Somewhere Else di Kyle Thompson / Echi di Immagini Fabio Moscatelli

Come si può definire la fotografia concettuale, che sembra oggi andare tanto in voga quasi più per una sorta di tendenza piuttosto che per una vera esigenza espressiva?

Molto complicato dare una risposta precisa e articolata; credo sia più semplice farlo attraverso delle immagini estremamente interessanti e che in qualche modo danno informazioni al quesito iniziale.

Si tratta del lavoro del fotografo statunitense Kyle Thompson e del suo Somewhere Else, un vero viaggio attraverso una tensione emotiva ed il bisogno di vivere in un ambiente ‘lontano’.

Il progetto è stato realizzato nell’arco di sei mesi durante i quali il fotografo ha girato e vissuto  in un’automobile.

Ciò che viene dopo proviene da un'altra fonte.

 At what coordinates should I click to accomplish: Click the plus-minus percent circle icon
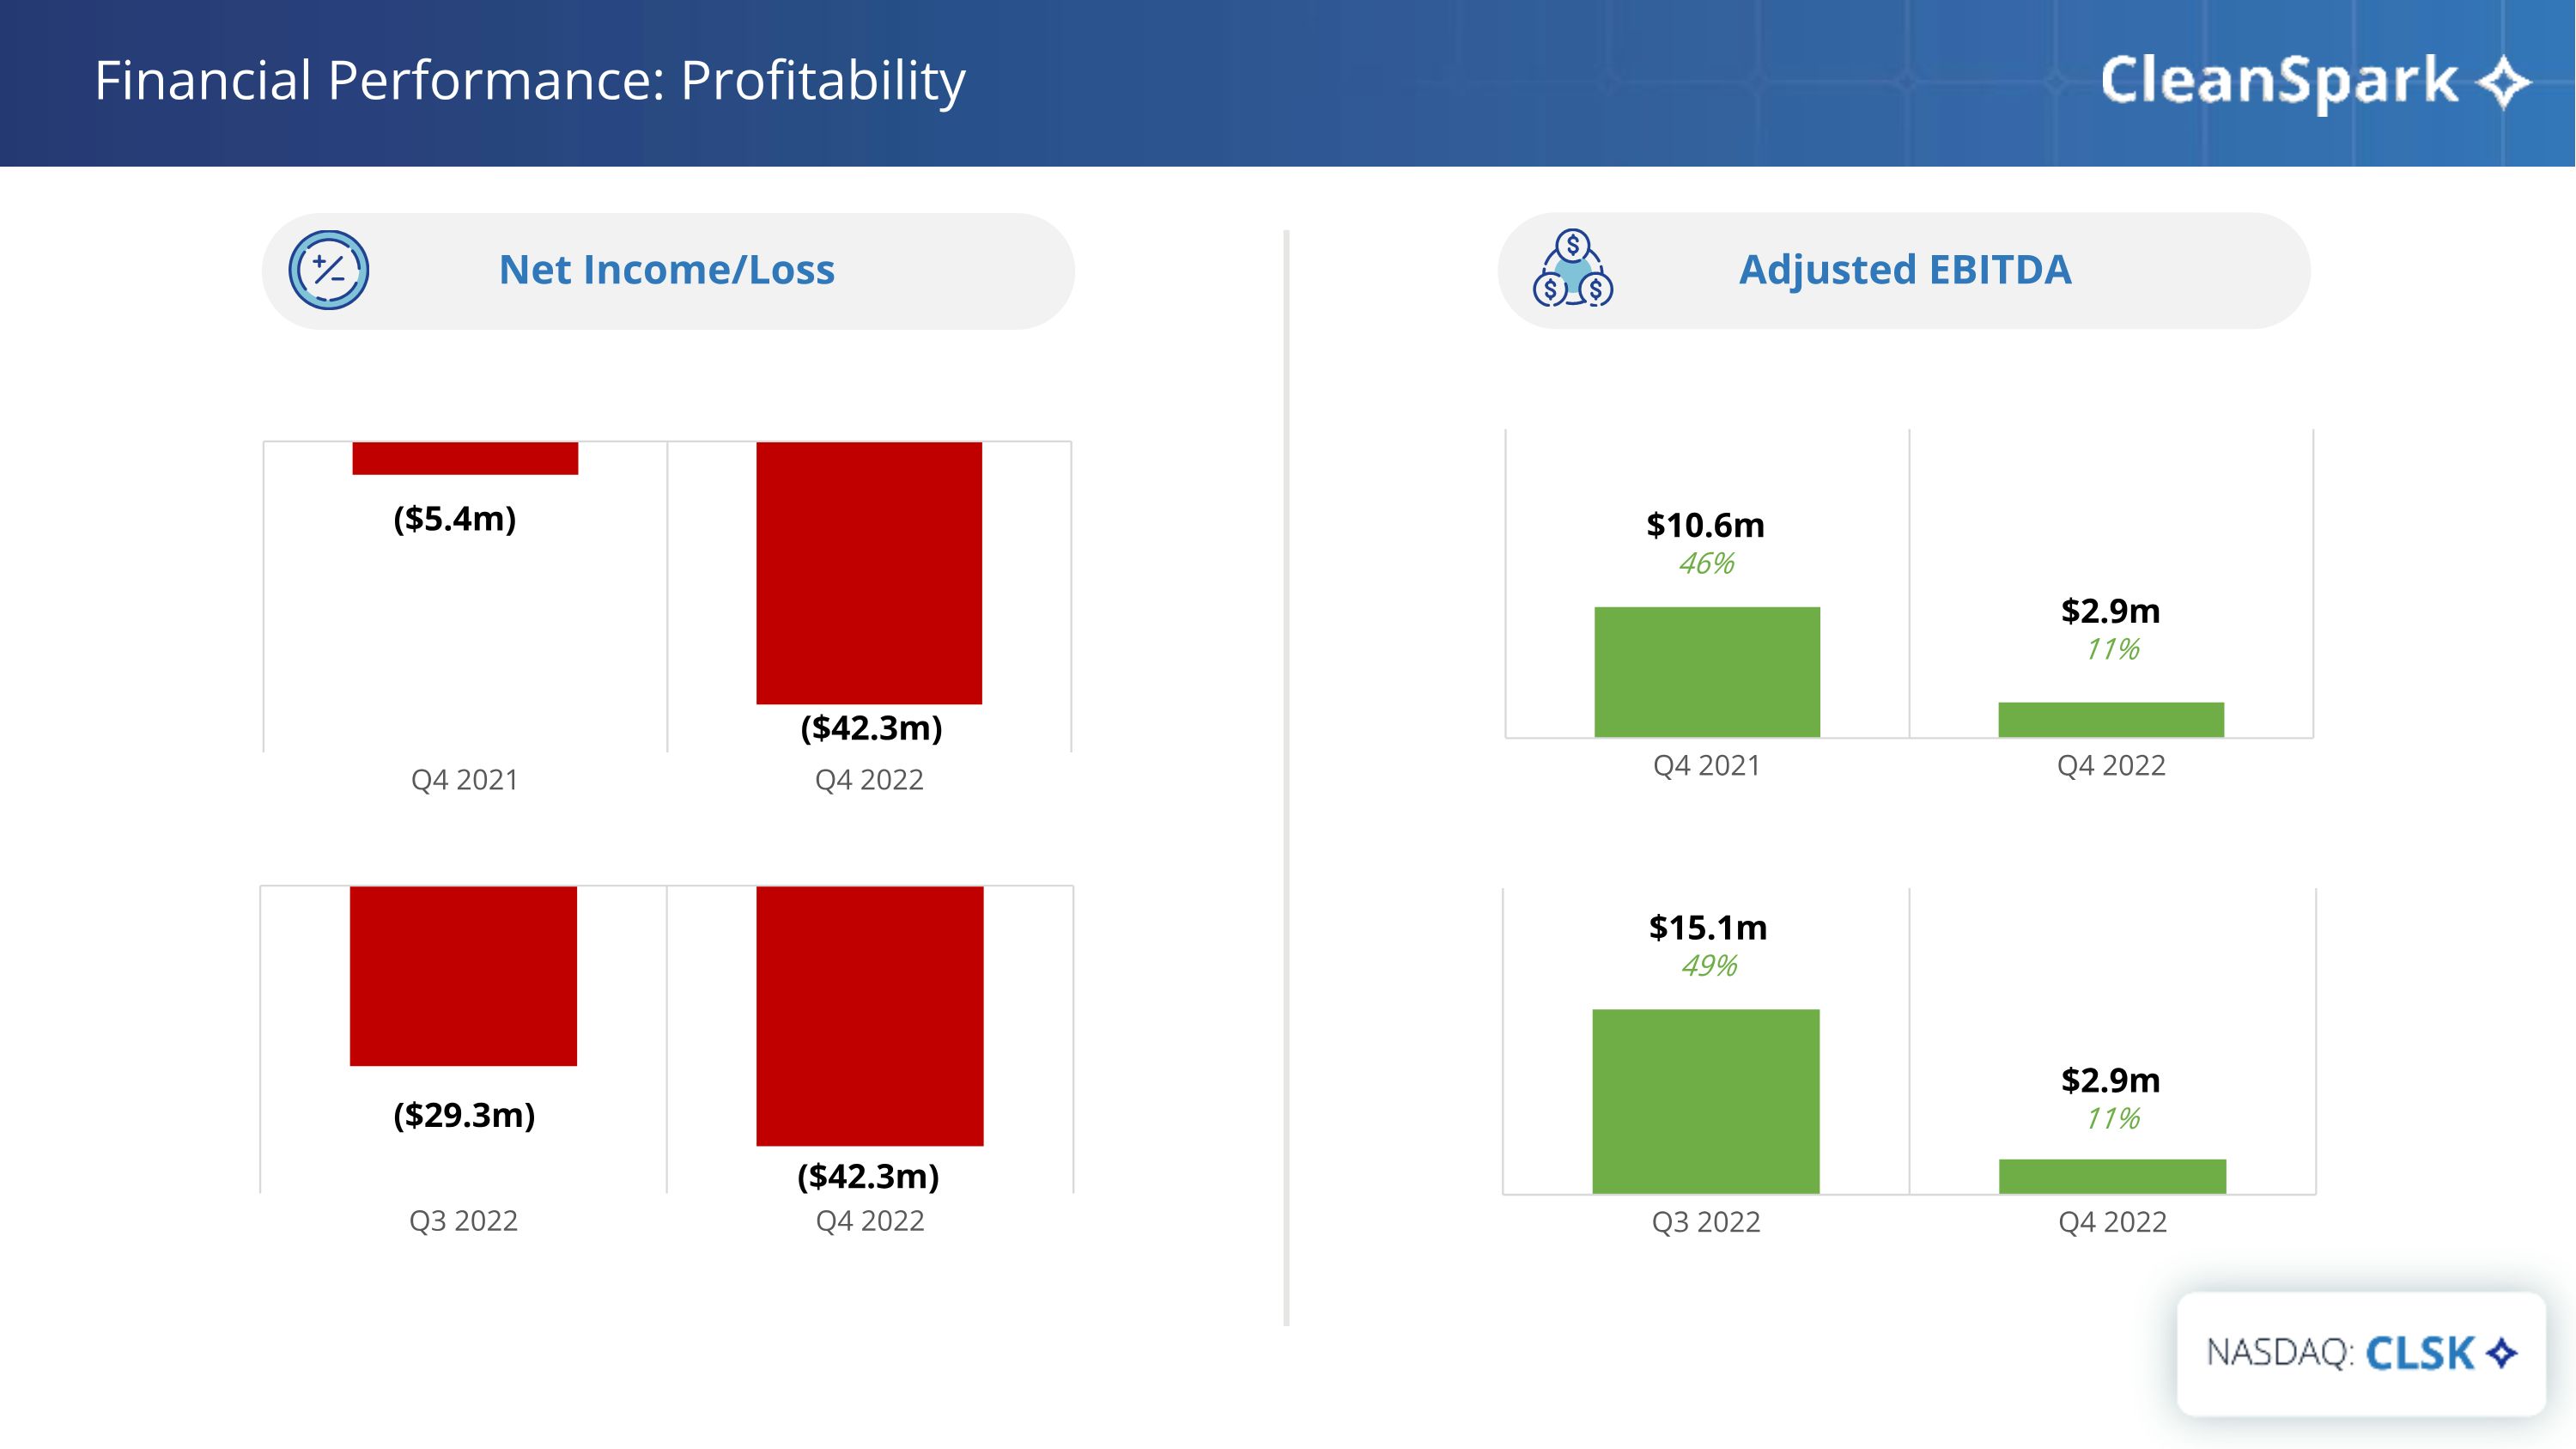click(329, 270)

Costruzione dell’immagine, posa, serialità fanno parte di Somewhere Else, quasi a voler sfatare alcuni tabù legati alla fotografia che pretende di poter raccontare qualcosa.

Thompson ci riesce perfettamente, con un linguaggio maturo ed una libertà espressiva davvero invidiabile: ne escono immagini potenti nelle quali si avverte insieme una sensazione di disagio e sospensione, oltre ad un’estetica che completa perfettamente l’opera.

Possiamo definire questa fotografia concettuale? Forse, quel che possiamo certamente affermare che concettuale è l’idea, arriva solo dopo nella realizzazione.